Hi there I have liver, lung and bone mets, dx Dec '16, had fulvestrant + trial drug then Cape but they didnt work. But- good news, I am on paclitaxel and after 9 sessions showed all responding, with 1/3 to 1/2 shrinkage. xxx
I am not completely sure that this is correct but I seem to remember worrying that I was having 6 x FEC whilst other ladies were having 3 x Fec and 3 X Tax. I think I was told at the time that the T is added when there is lymph node involvement. Hopefully someone can answer your question a bit more professionally than my fuzzy recollection.
Mine were high initially which is how I found out in the first place, they are gradually coming back down to normal now. There are number of LIver Enzymes but the ones they check are ALP (which should be approx under 115ish) and ALT (which should be somewhere under 50ish). I say 'ish' as the norm varies slightly from lab to lab. I believe, and I am no medic, that they raise when the liver is under stress and is an indication that liver cells are dying. This is only from stuff I have read up on the internet as I'm one of these people that needs to know everything that is going on in my body so I'm fully equiped when I see my oncologist. I think I drive her crazy, but in a funny way 🙂
I'm 40 so in my eyes still quite young. Certainly not the way I had hoped to start married life. Number 4 chemo tomorrow. Its werid why some of us are on 6 x FEC and some of us are on Tax. Is there a reason for this?

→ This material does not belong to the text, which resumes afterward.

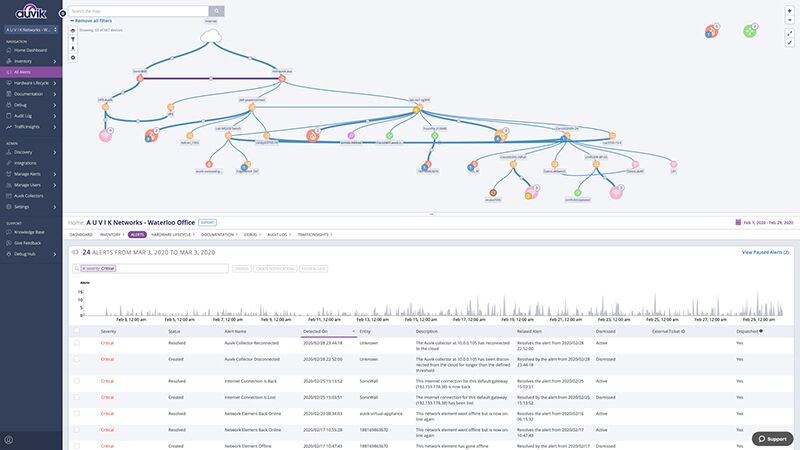800x450 pixels.
Task: Click the Internet cloud node on map
Action: pyautogui.click(x=211, y=36)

Evening Ladies, I was dx original with bilateral June 2015, double mx and recon followed by 6 rounds of FEC-T and told there was very little chance in a recurrance. Came back from honeymoon in May with stomach pains, several tests and scans later got told it had come back with a couple of 2cm lession in my liver. I was mortified and still am. Have had 3 x Tax, Herceptin & Perjeta. Had halfway CT scan results last week hoping that the treatment had done something. Was told, by a different oncologist than normal, that my bone cancer was healing well. I didnt event know I had bone mets! Also told there was a 3rd small tumor in my liver which they suspect was there all along as well but grew in between my initial CT scan and starting chemo (had to wait 3.5 weeks as had to have a port put back in and then wait a week for it to heal). All very scary and a massive curve ball to me and my husband. He seemed positive that treatment was working as it was showing the healing bones, just was hard to share in his optimisim. Does anyone else monitor their liver enzyme results? I'm obessed with checking my numbers, but not sure whether they mean anything or not as mine are coming down to almost normal but CT scan shows no reduction in size?! Also, does anyone else have bloating and pains in their liver. The pains have progressively gotten worse with each chemo, its not there all the time but comes and goes, like a dull ache or a twitch at times. I worry as it should be getting better not worse. My onocologit didnt seem too concerned with it but I am. Anyone else have this? My initial pains went after first chemo, but then they feel like they are coming back and I worry that the treatment is not working. xx
I was diagnosed with Liver and Bone met at the same times as my primary in Janurary 2016.
I have had Fec which shrunk all mets and then lumpectomy. I was on Tamoxifen and Zometa until a recent scan showed slight progression when I was move onto another hormonal.
I often wonder how many ladies are out there with liver mets and uplifting stories to share that read this site but don't post.
Its hard but we are LIVING with this.